Rewrite all the rows below as a JSON list of strings, one string for each line, and leave out any blank lines.

(Interface element records)
════════

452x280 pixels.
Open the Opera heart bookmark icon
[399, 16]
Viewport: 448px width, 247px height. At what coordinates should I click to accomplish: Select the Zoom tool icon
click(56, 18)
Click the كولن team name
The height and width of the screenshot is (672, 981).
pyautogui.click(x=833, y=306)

════════

- [Written solution]
[
  "452x280 pixels.",
  "Open the Opera heart bookmark icon",
  "[399, 16]",
  "Viewport: 448px width, 247px height. At what coordinates should I click to accomplish: Select the Zoom tool icon",
  "click(56, 18)",
  "Click the كولن team name",
  "The height and width of the screenshot is (672, 981).",
  "pyautogui.click(x=833, y=306)"
]